Por Ricardo Novais
Centro da cidade. Pandemia. Passei em frente a uma livraria, comprei um livro. Entrei no metrô e coloquei-me a folheá-lo. Livro estranho! Comecei a rir. Como podia aquilo? Um cara se transformando em uma barata?
Saltei na estação das prostitutas. Andei duas quadras ofegante dentro da máscara: andando, lendo e tropeçando no lixo humano jogado na calçada. Cheguei à minha casa, joguei-me no sofá. Toda a sujeira do vírus das ruas estava em mim. Abri uma garrafa de cerveja, continuei devorando o livro; um homem que virou uma barata...
Alguns minutos se passaram, chegou uma mensagem:
"Fala, Samuel, seu veado; vamos sair para tomar umas cervejas por aí?".

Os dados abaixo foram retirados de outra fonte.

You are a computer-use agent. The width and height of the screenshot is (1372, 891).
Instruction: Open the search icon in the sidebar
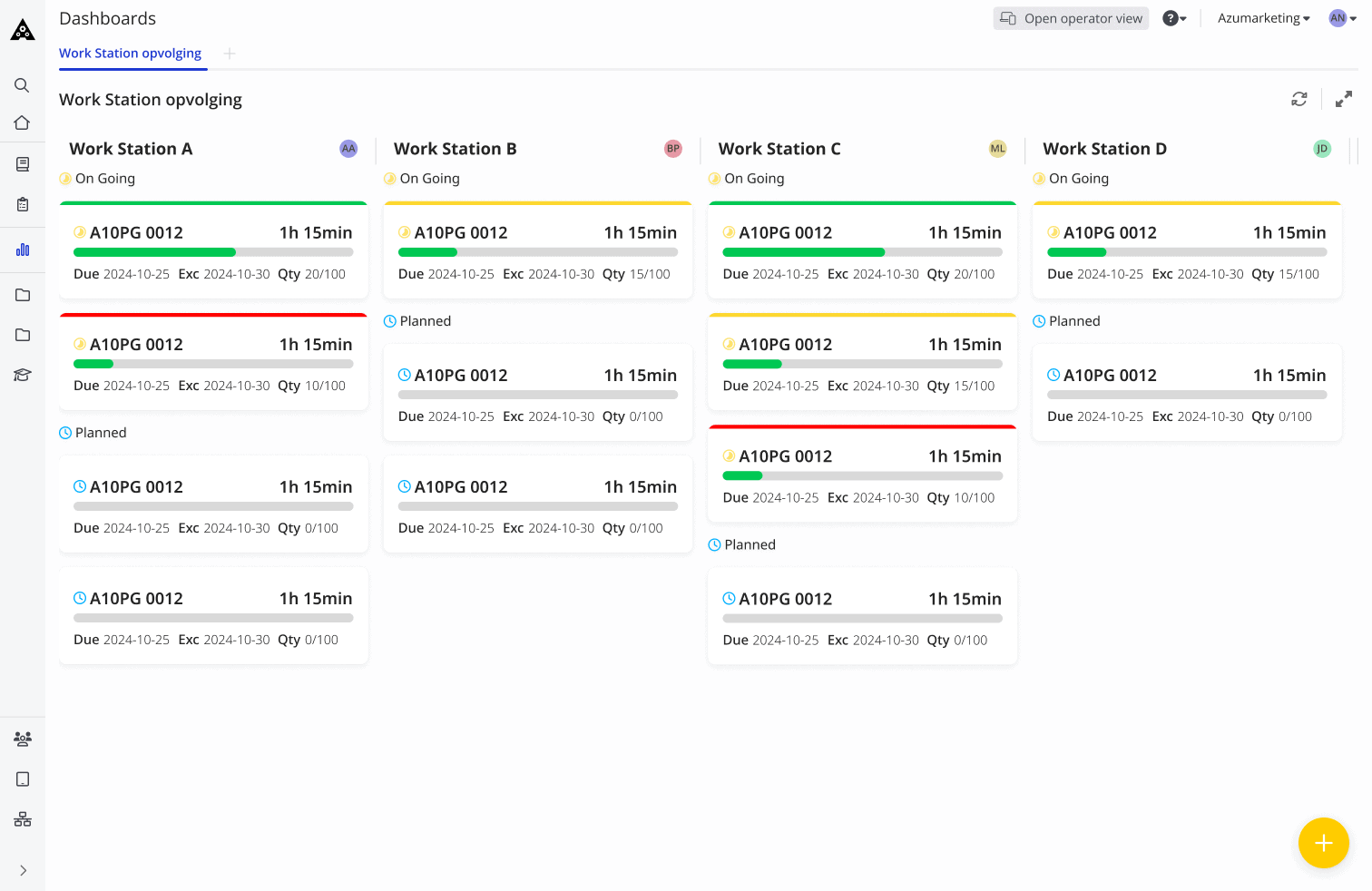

Era o Beto, o cara vivia nos botecos e puteiros mais pulguentos. Eu respondi para ele que ia, e ia mesmo, apesar da pandemia, mas fiquei foi lendo o livro do cara que virou uma barata. Li até o fim. Tomei banho, olhando para ver se encontrava alguma barata no chão, ou mesmo uma mosca varejeira no ar, um inseto qualquer naquele banheiro; não vi nada. Acabei de me vestir, matei a cerveja quente e sai de carro. O carro quebrou na rua debaixo, deixei-o lá e fui andando pelo bairro.
Ao virar a esquina, percebi um assalto à mão armada. Dois homens em uma moto estavam atirando em outro sujeito dentro de um carro preto e roubando uma maleta. Abaixei-me, por impulso, tentando me esconder. Não me viram, a rua estava deserta e escura como se todos ainda estivessem se protegendo numa pandemia. Não estavam. De repente, um silêncio urbano; um barulho surdo tomou conta do bairro, da cidade. Levantei-me. Aproximei-me do veículo, desligado, estacionado ao meio-fio. Ao olhar para dentro do carro, vi que um homem de meia-idade, de terno e gravata, estava sangrando pelo lado esquerdo do rosto. Ele respirava; estava vivo ainda, de máscara, mas eram os últimos momentos daquele desgraçado, pensei.
O homem ferido levantou uma das mãos, gemeu de forma estranha e se sacudiu violentamente. Lembrei-me do livro que tinha lido poucos minutos antes; seria possível, caro amigo leitor indiscreto à alma e querida leitora investigadora psicológica, que aquele homem estivesse se transformando em uma barata, um grande inseto humano?
Pensei em ligar para a polícia ou para o SAMU, mas não liguei. Ainda havia uma pandemia virulenta. Ergui-me, devagar, virei de costas e fui andando em direção ao retumbante silêncio urbano.